Six customer service mistakes that drive customers crazy
Friday, July 20, 2018/
Industries across the board have experienced a decline in the number and quality of daily customer interactions. Rather than asking businesses questions face-to-face or over the phone, customers type concerns or issues into business websites and other online conduits.
Mediocre customer service is at an all-time high in Australia. Over one-third of customers surveyed in CPM Australia and the ACRS Omnibus Tracker’s The State of Customer Service in Australia Report stopped shopping at a company in the year spanning July 2016 to 2017 due to a poor customer service experience, and this number looks sets to increase.
In our haste to move on to the next customer service phone call, we are sometimes so lost in our own heads that we forget we are there to serve someone else. Our desire for speed and convenience is compromising our customers’ greatest and basic needs as humans: care, kindness and one-on-one attention — as these six customer service mistakes show.

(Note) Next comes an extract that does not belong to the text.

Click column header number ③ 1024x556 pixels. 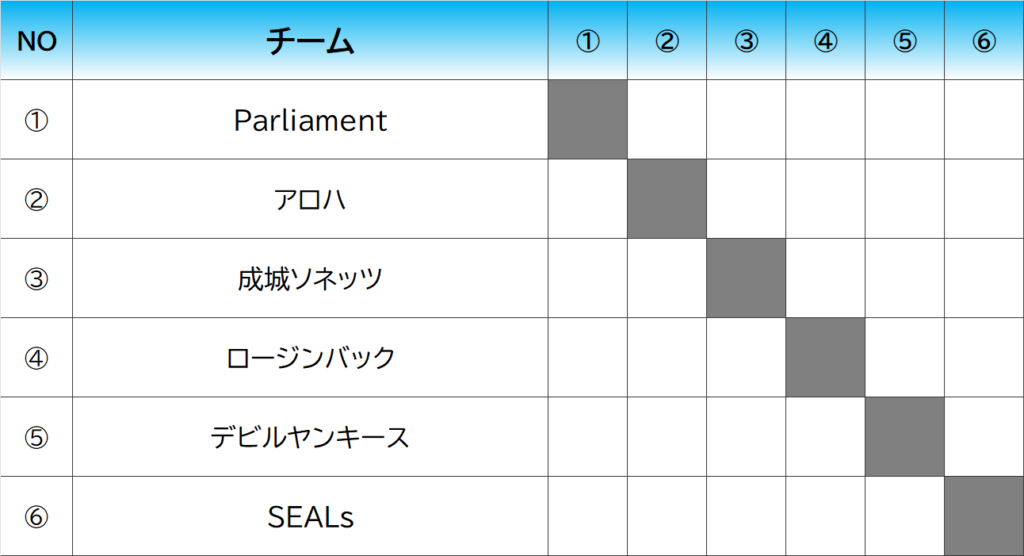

Have you ever stood waiting for someone to serve you, being ignored by staff as they discuss so-and-so from accounts who just can’t get their act together? Or perhaps they are so focused on completing a menial task that they overlook the customer right in front of them.
Too often, customers have to go out of their way just to get someone’s attention. In the customer service sector, managers need to remember – and to teach employees – that the primary reason for them being there is to serve someone else.

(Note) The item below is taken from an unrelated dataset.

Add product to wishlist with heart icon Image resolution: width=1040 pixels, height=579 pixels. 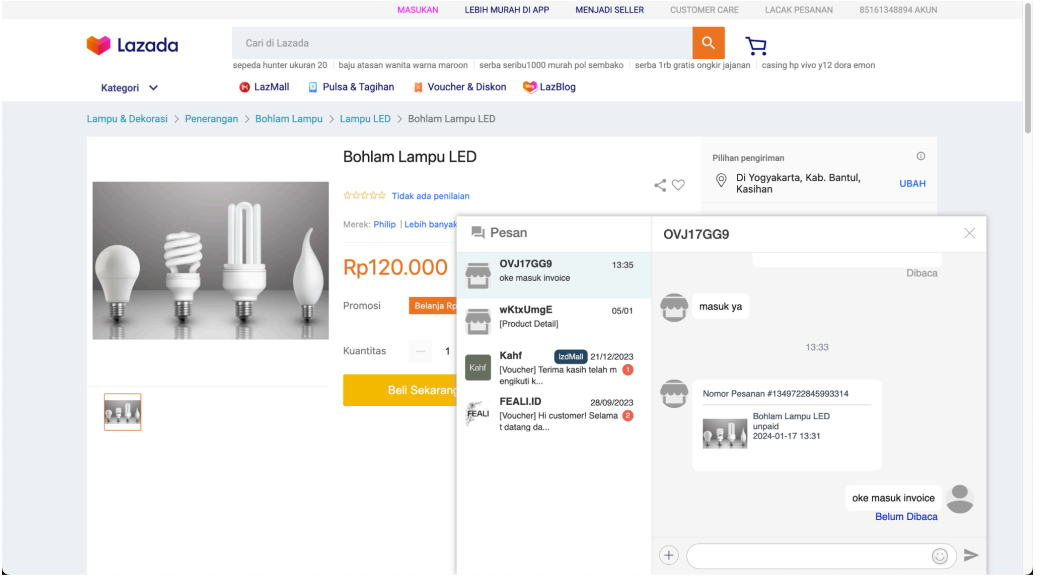(x=678, y=185)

Spending time apologising for mistakes rather than finding solutions is a sure-fire way to make a customer feel frustrated and angry.
‘Put yourself in the customers’ shoes’ is a good basic rule to stick by. Empathy is a critical soft skill in service, yet many of us have forgotten what empathy looks like. We need to listen deeply to our customers’ needs and wants, and then get on with fixing the cause of their grief. Saying ‘sorry’ more than once is superfluous and distracts from solving the problem at hand.
3. Passing the buck
There is nothing more frustrating than when staff pass you around like a hot potato because they are unable to fulfill a request. This is typical in a faceless customer service environment such as a call centre, where it is far too easy to transfer you (the problem) to someone else, or another department.
This is evidence of a company that leads through rules rather than values. Employees who are not empowered to create solutions have no choice but to pass the buck. And guess who suffers? Yep, the customer.
4. Unconscientious upselling
“Would you like fries with that?” is a classic example of an automatic, systemised and transactional approach to customer service. On the other hand, conscientious upselling based on human connection and understanding can make for a meaningful and personal customer service experience.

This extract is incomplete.